- _GOAL A_
In the travel account, what is the non-AC room tariff at Hotel Guruprerna?

In absence of rail link between Somnath and Dwarka, the only mode of transport is by road. It is an enjoyable drive as it passes along the sea. After about two and a half hours, the bus makes a breakfast halt. A Narvai Mata temple stands alongside the road. Not keen on trying the food at the small roadside eatery, I buy half a dozen packs of potato chips in assorted flavours at a shop. Then I stop to watch two men preparing the deep-fried fafdas (a chick pea flour snack) which everyone is feasting on with gusto, along with fried green chillies.
After travelling around 130 kms from Somnath, we reach the city of Porbander, the birth place of Mahatma Gandhi. We pass by the Birla cement factory on the highway and get a brief tour of Porbander. Soon, the passing landscape is dotted with windmills of Suzlon Energy harvesting energy from the strong sea breeze. The man seated beside me starts taking pictures with his smartphone. Not satisfied with landscape photos, he begins to take selfies. Seeing this, the bus conductor tells him to exchange seats with one of his family members. It’s not that he was bothering me but I’m glad to see him go.
After a few kilometres, the bus makes the second temple stop at Mool Dwarka. Mool means original or root. It is said that this is the place where Lord Krishna stopped at after leaving Mathura. Fed up of sitting for hours, I quickly step out to stretch my legs. There are 2-3 old temples at the place where the bus has stopped. It is 1:00 pm and I’m very hungry. I haven’t eaten anything else but potato chips. With no other option on hand, I open the second pack of chips. The third stop is at the Harsiddhi Mata Temple.
Around 2:30 pm, we reach Dwarka. I liked the Somnath Temple Trust guest house so I decide to try the Kokila Dhiraj Dham guest house here. The road is rough and dusty so I feel sorry for my trolley bag. In the end, it comes to naught! All the rooms in the guest house are occupied. Being one of the four holiest pilgrimage sites for Hindus, I had expected Dwarka to be a large city. Disappointed, I start my hotel search along the dusty road till I find an autorickshaw to help me. I ask the driver to take me to some good city-centre hotels located close to the temple. This is when my nightmare begins. The driver tells me that most of the good hotels are full but checks up with a few of them. The rooms are full so we go around checking some more. One after another, the good hotels with available rooms turn out to be ordinary places with disgusting bathrooms! I really don’t understand why hotels find it so difficult to keep bathrooms clean and well-maintained. They focus their attention on the rooms but ignore the bathrooms. As for me, I don’t mind a small (but CLEAN) room without television or AC but the bathroom has to be large and most important of all, CLEAN. I feel miserable. Here I am in one of the most ancient and sacred cities of the country checking out the bathrooms of “good” hotels. Four of them, having rooms priced around 700-800 rupees but with yucky bathrooms. Very tired, I ask the driver to take me to the best city-centre hotel located close to the temple. He takes me to Hotel Guruprerna. It’s a nice place. The non-AC room tariff is 1200 rupees plus taxes but I get a 10% discount. My room is good with a clean bathroom. By now, it is 3:00 pm but I’m too tired to have lunch. I prefer to rest for a while. I still have a few packs of potato chips to satisfy my hunger.

Entries that point to words and elements:
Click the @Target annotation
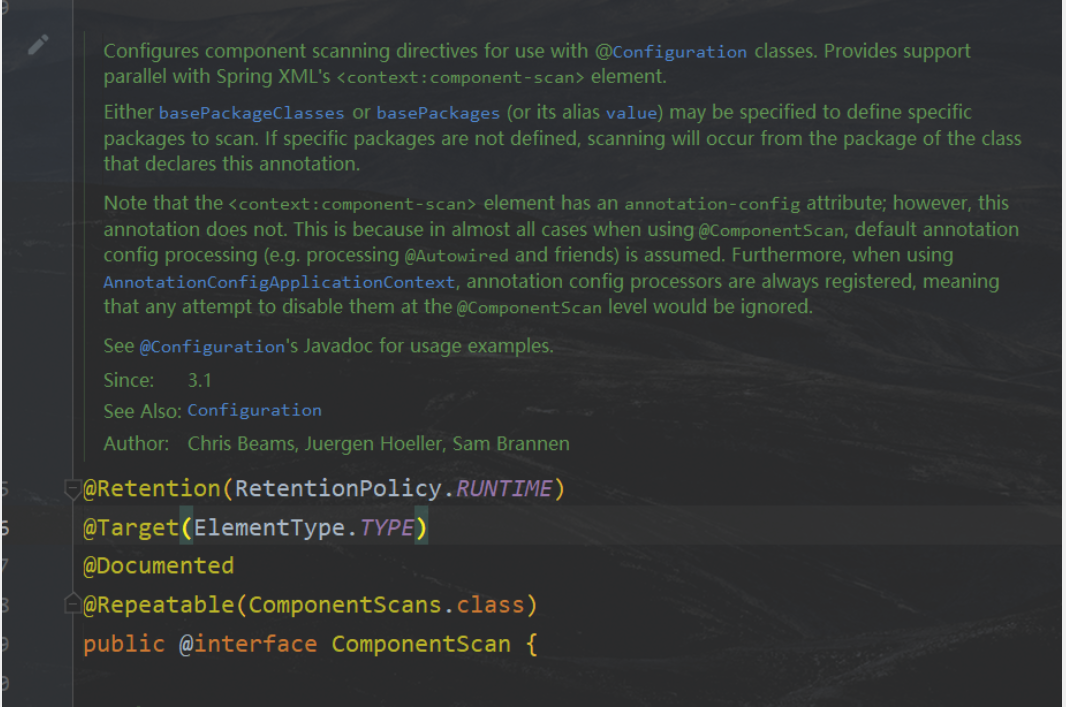Screen dimensions: 1066x707 [130, 527]
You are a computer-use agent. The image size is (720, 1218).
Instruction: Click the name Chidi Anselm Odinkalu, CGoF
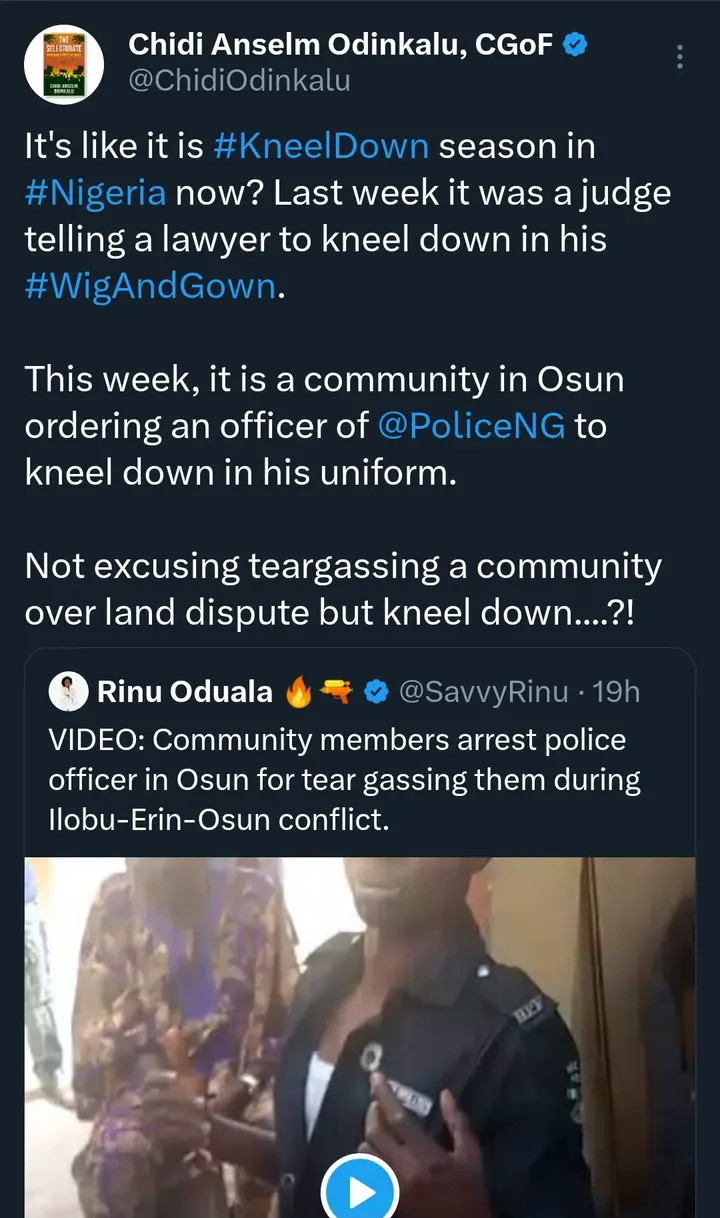click(x=340, y=45)
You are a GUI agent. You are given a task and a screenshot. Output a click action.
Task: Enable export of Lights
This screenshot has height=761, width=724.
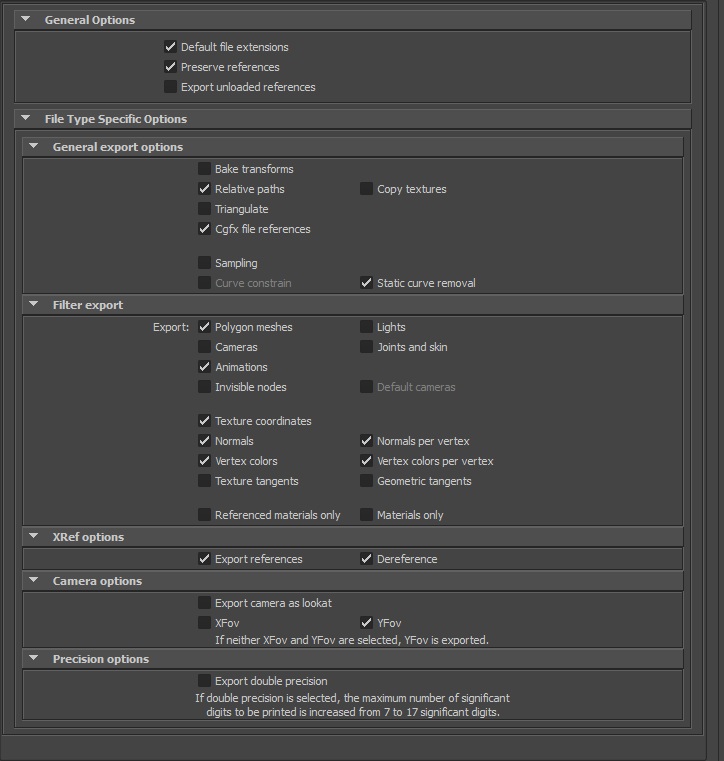pos(367,327)
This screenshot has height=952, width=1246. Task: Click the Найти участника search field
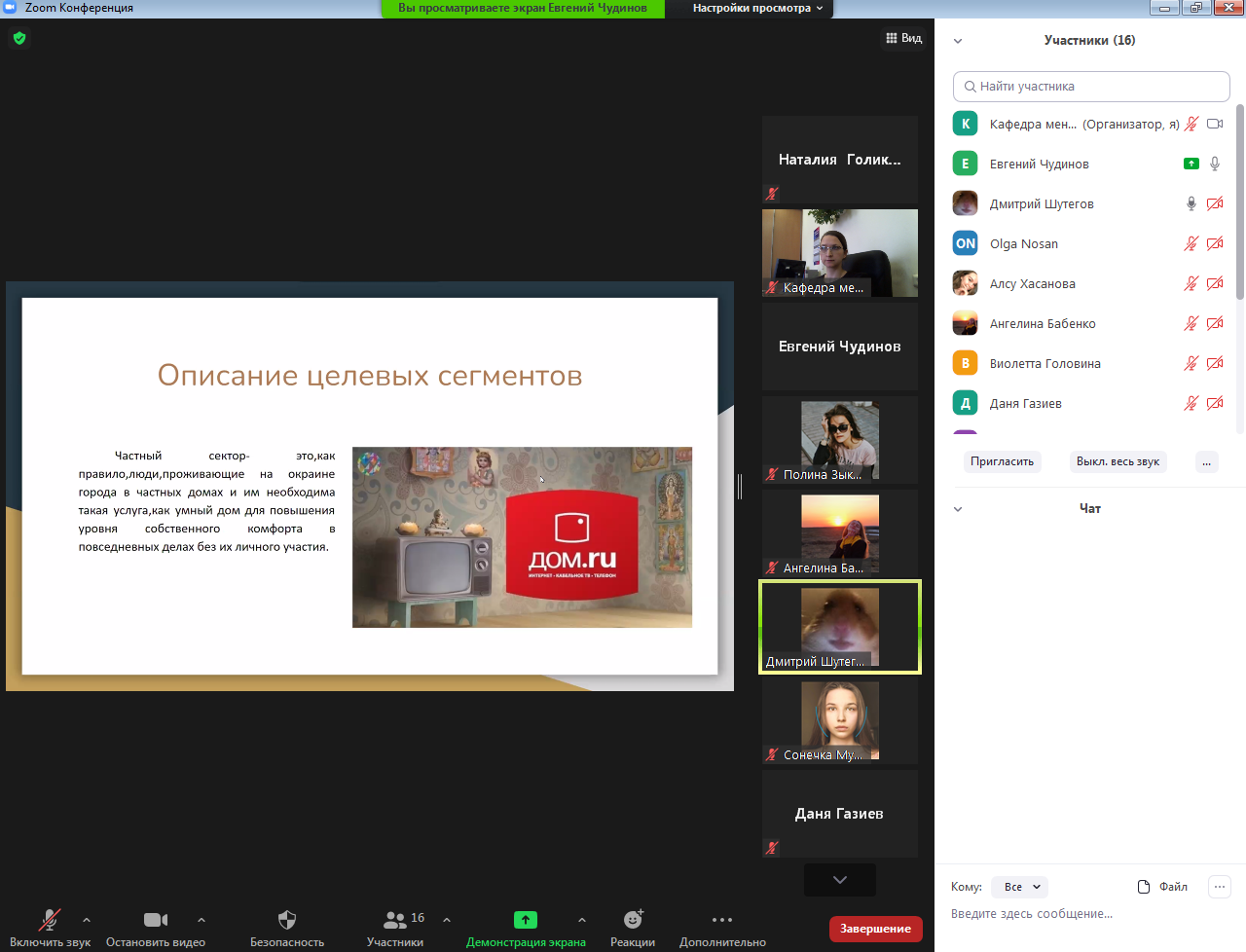point(1091,87)
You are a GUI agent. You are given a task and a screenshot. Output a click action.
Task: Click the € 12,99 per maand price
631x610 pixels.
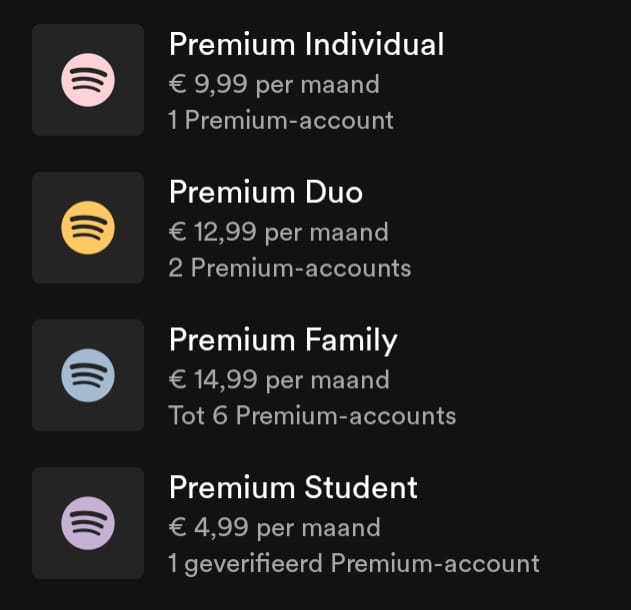point(278,232)
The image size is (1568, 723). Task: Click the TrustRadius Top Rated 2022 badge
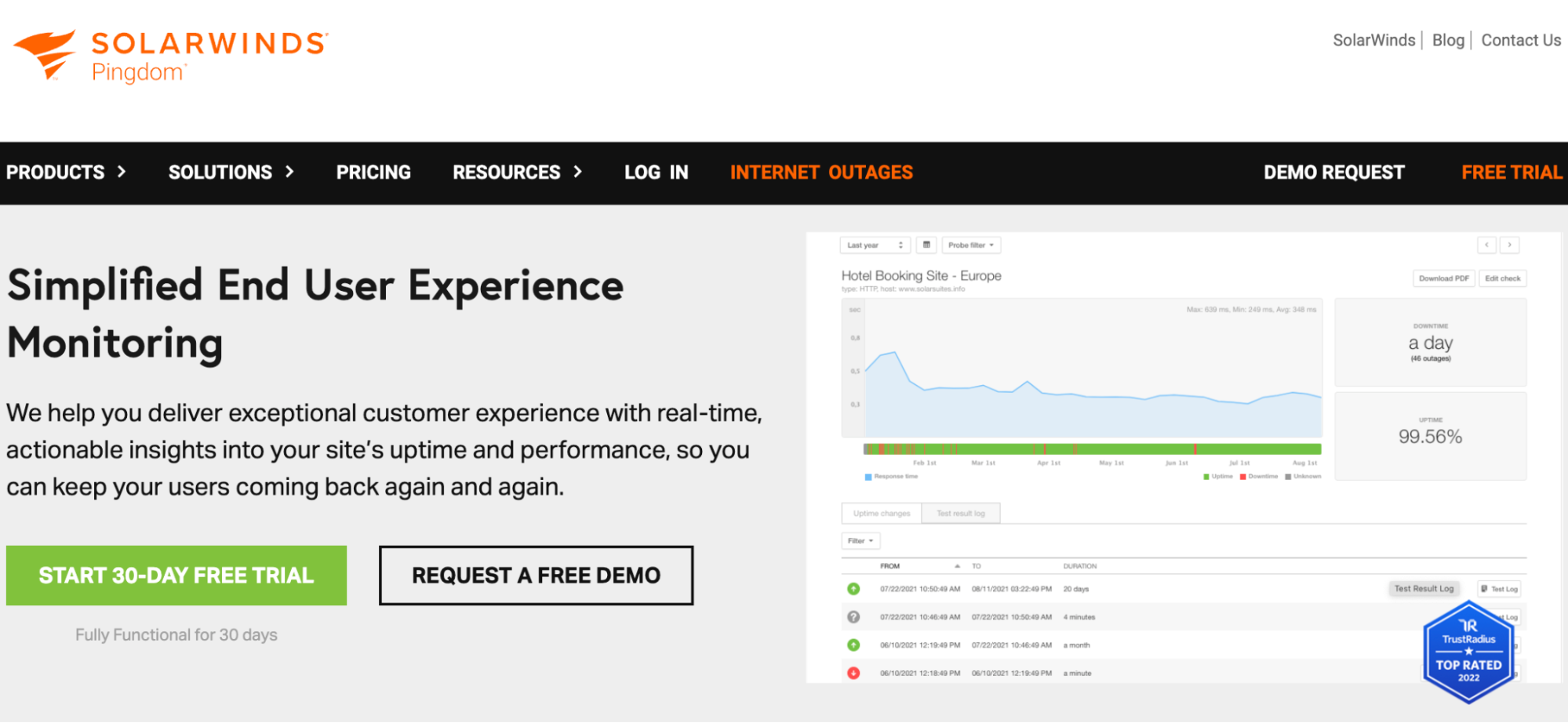click(1468, 652)
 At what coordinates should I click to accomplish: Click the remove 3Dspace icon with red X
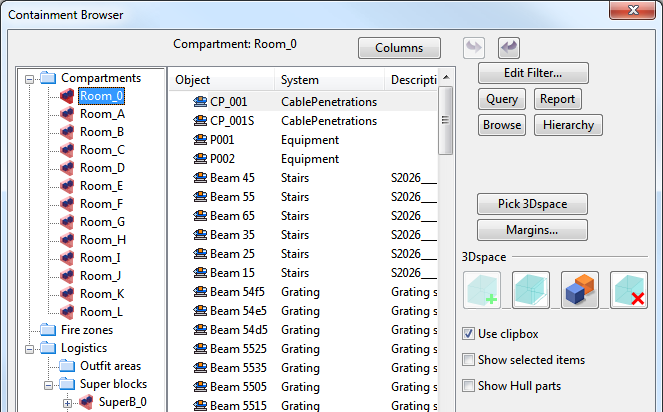[x=629, y=290]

- _GOAL B_
Locate each line in the entries that contains the string "image" and copy those lines. Case counts.

- _CORRECT RESULT A_
1200 rupees plus taxes.

- _CORRECT RESULT B_
You are a computer-use agent. The image size is (720, 1218).
The image size is (1568, 723). Task: Click the TrustRadius Top Rated 2022 badge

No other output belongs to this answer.